Olivier Godechot: a classic work, in translation

by Taylor Nelms July 20, 2016

Olivier Godechot

In the late 1990s, Olivier Godechot set to work at the trading desk of a financial brokerage firm in Paris, beginning a period of fieldwork that would result in an early contribution to the then-inchoate social studies of finance. The editors of the Journal of Cultural Economy are pleased to publish in translation one piece of that research.

Originally published in 2000 as “Le Bazar de la Rationalité” in Politix (13:52, 17-57), Godechot’s article represents one of the first efforts to think through the rationalities of finance using the sociological lessons of Bourdieu.
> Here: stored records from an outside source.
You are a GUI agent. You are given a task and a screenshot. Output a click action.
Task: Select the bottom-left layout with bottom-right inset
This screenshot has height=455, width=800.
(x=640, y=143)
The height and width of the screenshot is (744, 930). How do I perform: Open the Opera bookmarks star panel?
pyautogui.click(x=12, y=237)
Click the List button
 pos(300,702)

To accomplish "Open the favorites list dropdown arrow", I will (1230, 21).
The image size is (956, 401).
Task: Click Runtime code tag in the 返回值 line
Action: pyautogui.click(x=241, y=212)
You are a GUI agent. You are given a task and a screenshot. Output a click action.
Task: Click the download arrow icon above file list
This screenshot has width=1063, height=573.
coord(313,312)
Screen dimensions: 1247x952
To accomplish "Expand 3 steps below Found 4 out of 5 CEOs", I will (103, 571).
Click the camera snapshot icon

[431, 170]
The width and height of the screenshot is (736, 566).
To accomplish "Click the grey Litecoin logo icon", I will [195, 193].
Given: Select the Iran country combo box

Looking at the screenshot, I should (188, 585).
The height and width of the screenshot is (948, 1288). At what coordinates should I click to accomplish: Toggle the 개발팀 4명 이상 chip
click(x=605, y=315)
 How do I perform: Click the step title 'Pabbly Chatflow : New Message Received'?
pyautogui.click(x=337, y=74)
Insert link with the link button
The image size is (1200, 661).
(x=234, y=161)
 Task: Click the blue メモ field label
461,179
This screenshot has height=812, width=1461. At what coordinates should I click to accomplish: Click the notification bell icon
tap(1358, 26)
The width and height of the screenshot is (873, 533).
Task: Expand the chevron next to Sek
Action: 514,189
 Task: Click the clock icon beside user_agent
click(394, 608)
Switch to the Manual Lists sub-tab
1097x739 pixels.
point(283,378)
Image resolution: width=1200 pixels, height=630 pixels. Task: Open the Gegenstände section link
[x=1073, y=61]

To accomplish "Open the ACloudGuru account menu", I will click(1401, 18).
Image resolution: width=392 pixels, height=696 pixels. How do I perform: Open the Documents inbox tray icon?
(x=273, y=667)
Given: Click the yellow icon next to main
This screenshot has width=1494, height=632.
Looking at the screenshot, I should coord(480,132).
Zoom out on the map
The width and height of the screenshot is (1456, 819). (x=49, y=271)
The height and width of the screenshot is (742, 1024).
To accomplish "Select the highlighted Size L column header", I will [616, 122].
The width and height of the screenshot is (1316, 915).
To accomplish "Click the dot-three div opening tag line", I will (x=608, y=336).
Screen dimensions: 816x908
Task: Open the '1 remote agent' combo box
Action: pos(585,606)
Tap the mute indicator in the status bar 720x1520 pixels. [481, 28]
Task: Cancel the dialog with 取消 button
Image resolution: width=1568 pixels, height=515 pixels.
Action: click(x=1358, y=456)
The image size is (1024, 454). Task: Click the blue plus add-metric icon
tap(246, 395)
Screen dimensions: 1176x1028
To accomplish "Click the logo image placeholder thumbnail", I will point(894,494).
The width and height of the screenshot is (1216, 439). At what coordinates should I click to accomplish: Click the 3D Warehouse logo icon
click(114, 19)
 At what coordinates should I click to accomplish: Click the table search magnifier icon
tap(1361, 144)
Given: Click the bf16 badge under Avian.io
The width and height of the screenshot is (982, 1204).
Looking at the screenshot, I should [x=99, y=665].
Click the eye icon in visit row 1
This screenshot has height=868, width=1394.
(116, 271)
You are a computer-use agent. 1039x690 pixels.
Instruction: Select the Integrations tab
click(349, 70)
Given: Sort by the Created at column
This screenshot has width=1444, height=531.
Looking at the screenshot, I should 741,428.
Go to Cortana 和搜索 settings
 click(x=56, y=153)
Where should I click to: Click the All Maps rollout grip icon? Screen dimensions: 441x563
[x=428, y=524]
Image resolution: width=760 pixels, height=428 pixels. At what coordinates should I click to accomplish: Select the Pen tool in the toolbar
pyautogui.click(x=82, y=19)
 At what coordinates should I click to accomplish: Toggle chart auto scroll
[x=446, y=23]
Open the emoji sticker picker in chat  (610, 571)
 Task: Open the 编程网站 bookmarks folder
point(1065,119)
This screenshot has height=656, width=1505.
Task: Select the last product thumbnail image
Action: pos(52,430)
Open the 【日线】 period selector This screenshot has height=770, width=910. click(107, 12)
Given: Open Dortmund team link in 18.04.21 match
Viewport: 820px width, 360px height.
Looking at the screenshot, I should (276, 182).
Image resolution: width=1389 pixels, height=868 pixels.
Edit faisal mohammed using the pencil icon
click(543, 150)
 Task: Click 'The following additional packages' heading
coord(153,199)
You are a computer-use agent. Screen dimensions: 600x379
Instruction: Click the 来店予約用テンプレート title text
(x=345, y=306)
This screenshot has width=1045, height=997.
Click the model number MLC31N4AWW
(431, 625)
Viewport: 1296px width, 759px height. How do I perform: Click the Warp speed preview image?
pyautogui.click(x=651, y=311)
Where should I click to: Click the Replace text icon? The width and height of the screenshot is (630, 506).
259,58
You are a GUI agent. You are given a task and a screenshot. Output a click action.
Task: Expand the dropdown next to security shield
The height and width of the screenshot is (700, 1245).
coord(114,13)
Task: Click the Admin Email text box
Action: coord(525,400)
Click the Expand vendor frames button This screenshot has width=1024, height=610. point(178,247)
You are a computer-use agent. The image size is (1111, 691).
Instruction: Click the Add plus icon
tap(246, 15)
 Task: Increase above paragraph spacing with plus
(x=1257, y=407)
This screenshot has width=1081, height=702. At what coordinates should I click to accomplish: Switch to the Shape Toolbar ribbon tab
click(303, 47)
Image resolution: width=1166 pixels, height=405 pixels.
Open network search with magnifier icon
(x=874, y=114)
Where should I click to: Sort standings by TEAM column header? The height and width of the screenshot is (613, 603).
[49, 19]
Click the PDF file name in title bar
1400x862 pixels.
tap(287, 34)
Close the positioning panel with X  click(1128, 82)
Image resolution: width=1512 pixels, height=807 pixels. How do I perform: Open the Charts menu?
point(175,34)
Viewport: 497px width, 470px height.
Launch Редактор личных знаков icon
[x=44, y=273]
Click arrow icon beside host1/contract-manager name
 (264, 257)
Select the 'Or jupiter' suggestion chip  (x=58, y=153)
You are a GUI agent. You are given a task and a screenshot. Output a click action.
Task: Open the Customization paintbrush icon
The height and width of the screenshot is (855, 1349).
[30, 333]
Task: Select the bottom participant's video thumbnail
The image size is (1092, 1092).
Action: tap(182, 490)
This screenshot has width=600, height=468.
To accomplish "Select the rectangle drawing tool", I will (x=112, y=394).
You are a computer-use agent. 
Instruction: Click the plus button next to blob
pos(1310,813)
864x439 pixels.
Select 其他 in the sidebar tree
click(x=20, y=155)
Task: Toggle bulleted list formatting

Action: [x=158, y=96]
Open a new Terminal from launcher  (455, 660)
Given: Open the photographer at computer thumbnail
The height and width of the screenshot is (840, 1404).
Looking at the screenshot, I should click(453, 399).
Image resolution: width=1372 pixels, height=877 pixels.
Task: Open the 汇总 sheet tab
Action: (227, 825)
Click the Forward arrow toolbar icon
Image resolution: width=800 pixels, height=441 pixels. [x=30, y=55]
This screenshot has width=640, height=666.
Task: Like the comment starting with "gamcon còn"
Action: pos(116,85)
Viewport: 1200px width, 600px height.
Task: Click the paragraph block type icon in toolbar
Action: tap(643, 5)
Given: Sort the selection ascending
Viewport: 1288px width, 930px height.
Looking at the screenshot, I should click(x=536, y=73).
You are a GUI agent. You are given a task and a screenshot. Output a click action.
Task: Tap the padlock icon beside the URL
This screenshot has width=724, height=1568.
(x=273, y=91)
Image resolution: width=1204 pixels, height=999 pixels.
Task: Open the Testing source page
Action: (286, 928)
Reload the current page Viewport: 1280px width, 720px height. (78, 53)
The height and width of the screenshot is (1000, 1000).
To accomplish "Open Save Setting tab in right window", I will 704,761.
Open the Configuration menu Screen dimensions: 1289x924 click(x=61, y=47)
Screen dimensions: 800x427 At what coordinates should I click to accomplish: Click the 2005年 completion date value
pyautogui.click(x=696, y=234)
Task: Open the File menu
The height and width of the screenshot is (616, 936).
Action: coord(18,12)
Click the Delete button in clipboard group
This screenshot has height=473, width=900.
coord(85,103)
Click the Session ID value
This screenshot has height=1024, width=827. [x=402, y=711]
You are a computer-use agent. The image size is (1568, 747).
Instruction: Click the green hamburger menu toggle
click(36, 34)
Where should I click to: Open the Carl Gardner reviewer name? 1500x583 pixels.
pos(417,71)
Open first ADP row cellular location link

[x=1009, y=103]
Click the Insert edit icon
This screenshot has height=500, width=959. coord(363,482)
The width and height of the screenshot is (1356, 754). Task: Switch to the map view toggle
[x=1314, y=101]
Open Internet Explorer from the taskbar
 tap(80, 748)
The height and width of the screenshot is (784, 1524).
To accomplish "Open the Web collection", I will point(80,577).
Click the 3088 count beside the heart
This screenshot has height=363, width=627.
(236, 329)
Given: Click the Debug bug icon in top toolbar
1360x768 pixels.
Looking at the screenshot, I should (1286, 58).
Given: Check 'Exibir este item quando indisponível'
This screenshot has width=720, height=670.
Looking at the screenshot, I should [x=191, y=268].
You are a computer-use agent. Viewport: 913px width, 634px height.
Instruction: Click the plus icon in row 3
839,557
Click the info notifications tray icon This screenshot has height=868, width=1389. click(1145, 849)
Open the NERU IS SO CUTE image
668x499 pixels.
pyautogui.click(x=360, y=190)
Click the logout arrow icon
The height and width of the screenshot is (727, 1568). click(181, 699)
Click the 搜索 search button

Godechot’s Forward — composed specifically for this translation — lays out the implications of this work for a contemporary social studies of finance oriented to the sociotechnical systems and performative repertoires through and with which human beings-as-market actors reason. Godechot’s piece underlines the continued importance of understanding intersecting lines of difference and inequality — of class and rank, race and status, gender and sexuality, education and family background — that unite and divide the persons who populate financial markets.

While refusing to “re-embed” finance in some overarching social domain, Godechot’s work nonetheless reminds us of the interrelational dispositions and subject positions of the actors who — alongside and interwoven with technological prostheses, systems for accounting and payment, legal and institutional architectures — make the markets. For a field that still, at times, takes financial calculation for granted, it remains important to remember that the seeming neutrality of the particular knowledges that ground such calculation is itself a product of patterned relations of power and privilege. Indeed, much of what Godechot describes is about a struggle not only to find a way to turn a profit — the pragmatic experimentation with “winning strategies” — but also to validate one’s chosen method in the eyes of others.

This is a classic — dare I say it? — social problem, one that has occupied anthropologists since Malinowski’s observations of the role of prestige in Trobriand Islanders’ battles over kula valuables and political economists since Adam Smith wrung the discipline’s first questions out of a moral philosophy concerned with how others judged — valued and evaluated — one’s actions. Such contests are sites of political struggle between persons who are formed and informed by the histories Godechot is at pains to account for. Perhaps it is time that we return to these foundational questions, now fortified with the lessons of the sociotechnical and the performative.